包括手腕上那道最新的刀痕,最清楚,也最痛。
“小三爺,咱們現在還是趕緊離開的好,這野雞脖子也不知道為什麼只出現了一條,但要是招來了更多的,咱們估計就麻煩了。”
潘子捂住自己肩膀上的傷口,有些急切地說道。
剛剛那群蛇是沒毒,可這野雞脖子不一樣啊,要是被它給咬了,哪怕是有血清估計也沒什麼用了。
無邪點點頭,當務之急還是先離開的好,滿地都是蛇的碎屍,無邪感覺自己身上都要留下那股腥臭的味道了。

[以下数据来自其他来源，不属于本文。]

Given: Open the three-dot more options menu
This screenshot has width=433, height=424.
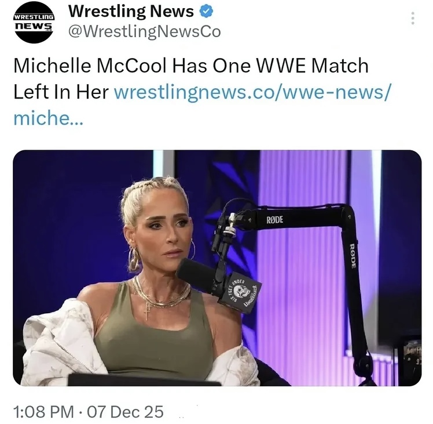Looking at the screenshot, I should point(413,18).
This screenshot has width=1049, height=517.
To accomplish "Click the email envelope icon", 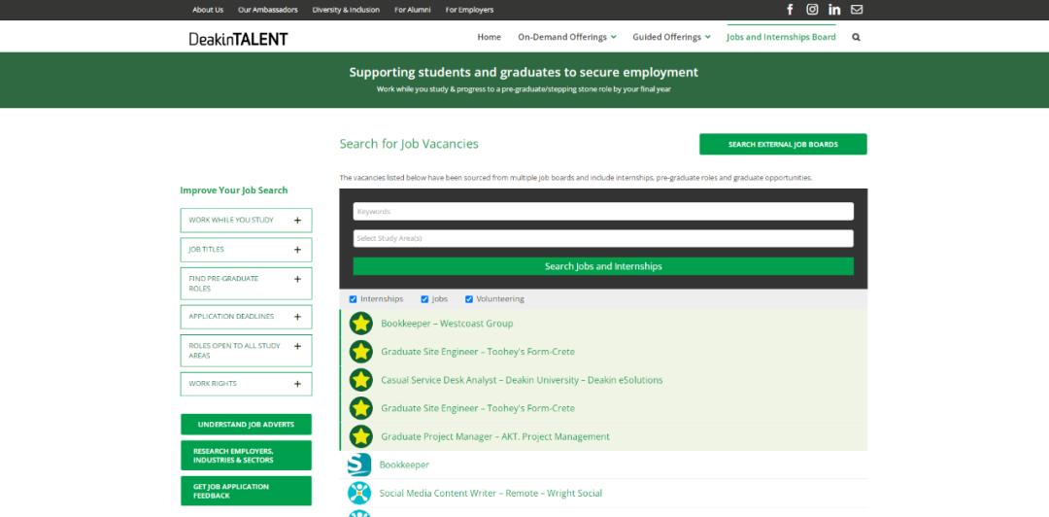I will [857, 10].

王胖子聞言舉起槍,率先開路,現在潘子受了傷,這活兒自然落在了他的頭上,其他幾人也都同意,跟在王胖子身後往更深處走去。
一路上,整個隊伍都沉默不語,也許是沒休息好,也許是跟那群蛇打了一架有些累,就連最活躍的王胖子也沒再說一句話,只是一個勁地悶頭向前。
關根和謝雨辰落在了隊伍的最後,謝雨辰柔順的半長發被他盤起,被雨水打濕,看上去有些狼狽。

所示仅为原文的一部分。